Employment InsuranceOral Questions

2:55 p.m.

Bloc

Yves Lessard Bloc Chambly—Borduas, QC

Mr. Speaker, instead of using the $13 billion surplus—which includes $2 billion from the employment insurance fund—to initiate real reforms, the government chose to put it all toward the debt.

How can the government justify this to the unemployed people who ended their long march to Parliament Hill today? How can it explain that it would rather use its billions of dollars to give generous gifts to its oil company friends than to bring about real change to the employment insurance system?

Employment InsuranceOral Questions

2:55 p.m.

Haldimand—Norfolk Ontario

Conservative

Diane Finley ConservativeMinister of Human Resources and Social Development

Mr. Speaker, as the hon. member knows, any surpluses in the EI account go to general revenue. Those are shared by all Canadians. The benefits of that go to help all Canadians, not just those unemployed but to help create new jobs in the country as well. That is important to keep our country going and growing.

Employment InsuranceOral Questions

2:55 p.m.

Bloc

Yves Lessard Bloc Chambly—Borduas, QC

Mr. Speaker, does the minister realize that this money belongs to workers and employers?

The government's attitude is incomprehensible. It lowered employment insurance contributions to help workers. It did nothing for the people who really need help, the people for whom the fund exists: the unemployed.

If the government is that short of ideas, will it at the very least support the two bills introduced by the Bloc Québécois, one to improve the EI system and the other to create an independent employment insurance fund?

Employment InsuranceOral Questions

2:55 p.m.

Haldimand—Norfolk Ontario

Conservative

Diane Finley ConservativeMinister of Human Resources and Social Development

Mr. Speaker, as a new government, we are reviewing every program in every department. What we have to recognize is that Canada has registered almost record low unemployment rates, 6.4% last month. That is a miraculous achievement.

We have to focus on getting more people prepared and skilled and into the workforce. That is what we have to do. That is what we are focusing on. That is why we announced our new program yesterday to help older workers participate in the workforce, not pension them off and have them sitting outside. Let us let them contribute. Let us get everybody back to work.

Older workersOral Questions

October 18th, 2006 / 2:55 p.m.

Liberal

Jean Lapierre Liberal Outremont, QC

Mr. Speaker, my question is for the Minister of Industry.

Why is he trying to hide behind the Quebec government? Minister Michelle Courchesne just said that she is disappointed with the program. It does not at all meet workers' expectations, it has an adverse impact on Montreal and Quebec City, and it is not an early retirement plan. In fact, his program is nothing but a band-aid solution to a serious problem, a bridge to welfare. Will the minister admit it?

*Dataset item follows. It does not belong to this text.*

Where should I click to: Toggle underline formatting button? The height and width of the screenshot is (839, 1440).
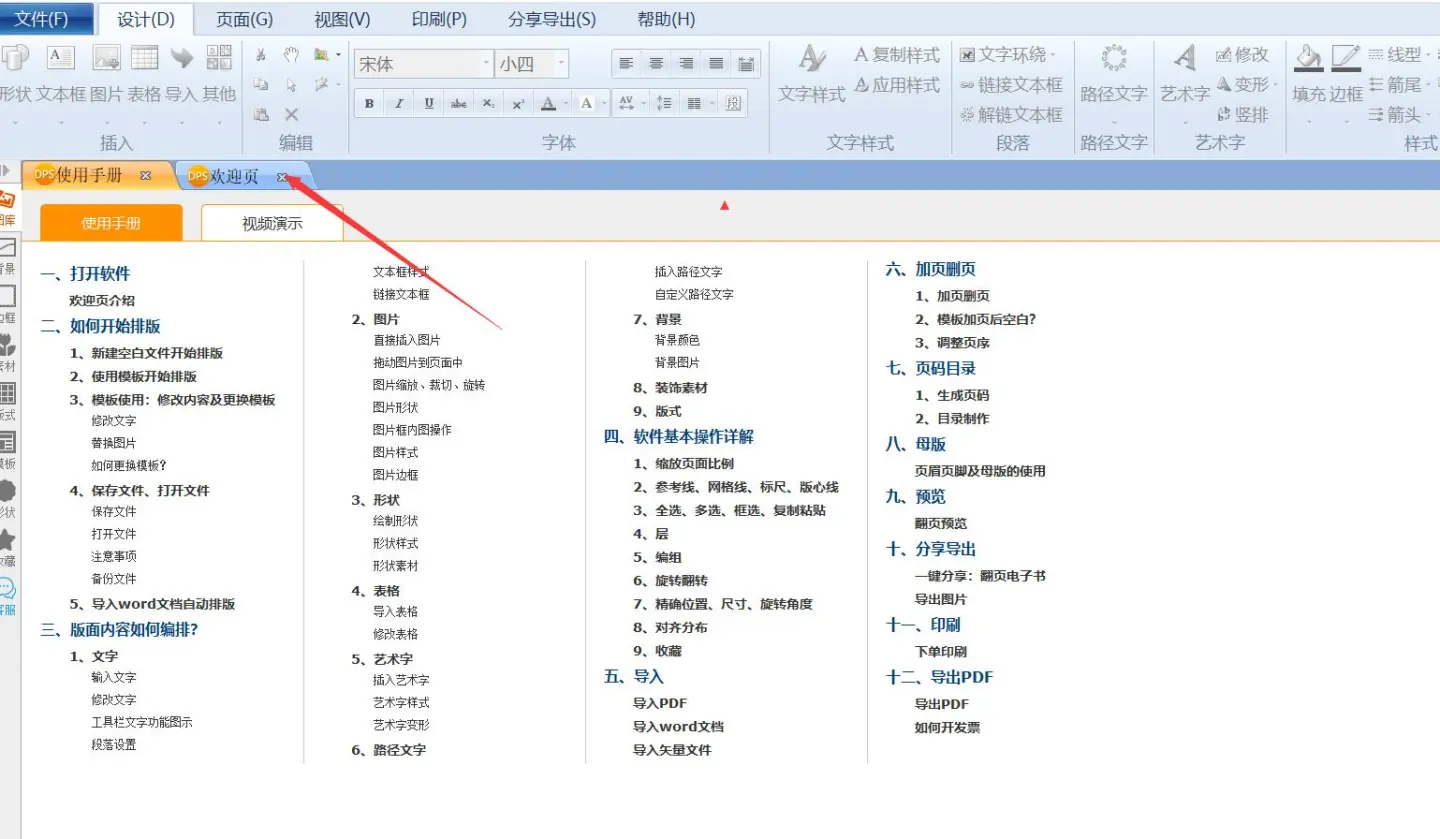tap(429, 103)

Older workersOral Questions

2:55 p.m.

Beauce Québec

Conservative

Maxime Bernier ConservativeMinister of Industry

Mr. Speaker, the information that the hon. member for Outremont has is contradicted by what the Quebec government just told us moments ago, namely that it is going to take advantage of the program and that this is an interesting initiative for Quebec workers.

I want to ask the hon. member for Outremont what his government's priorities were? The former government had 76 priorities just before the House was dissolved. However, none of these 76 priorities was related to older workers.

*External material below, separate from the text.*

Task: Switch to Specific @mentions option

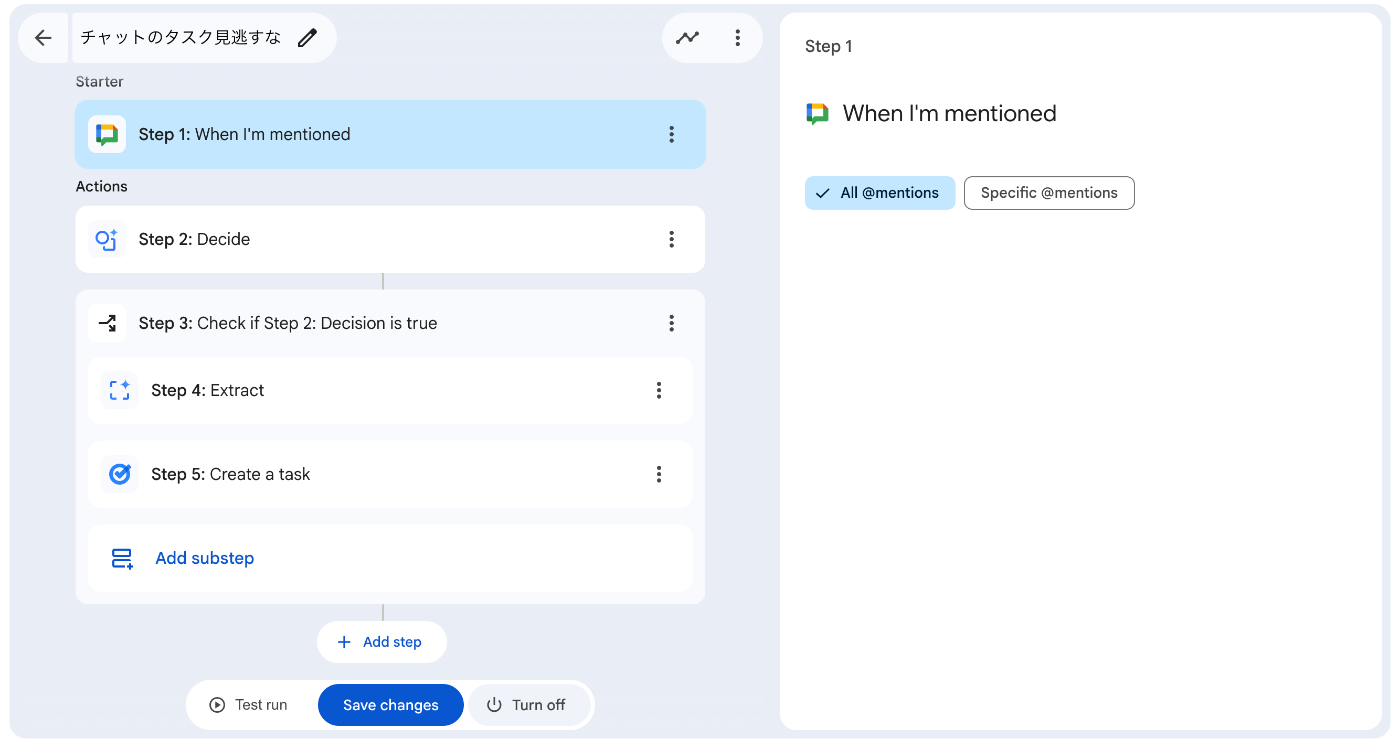Action: coord(1049,193)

Foreign AffairsOral Questions

2:55 p.m.

Conservative

Gord Brown Conservative Leeds—Grenville, ON

Mr. Speaker, it is reported that Chinese border guards fired on a group of about 70 unarmed Tibetans who were attempting to cross the border from China into Nepal. A 17-year-old nun was killed. The guards also reportedly took some Tibetans into custody, mostly children aged six to eight.

Could the Minister of Foreign Affairs tell the House what representation has been made to the Chinese government and what measures are being taken to have these children returned to their families?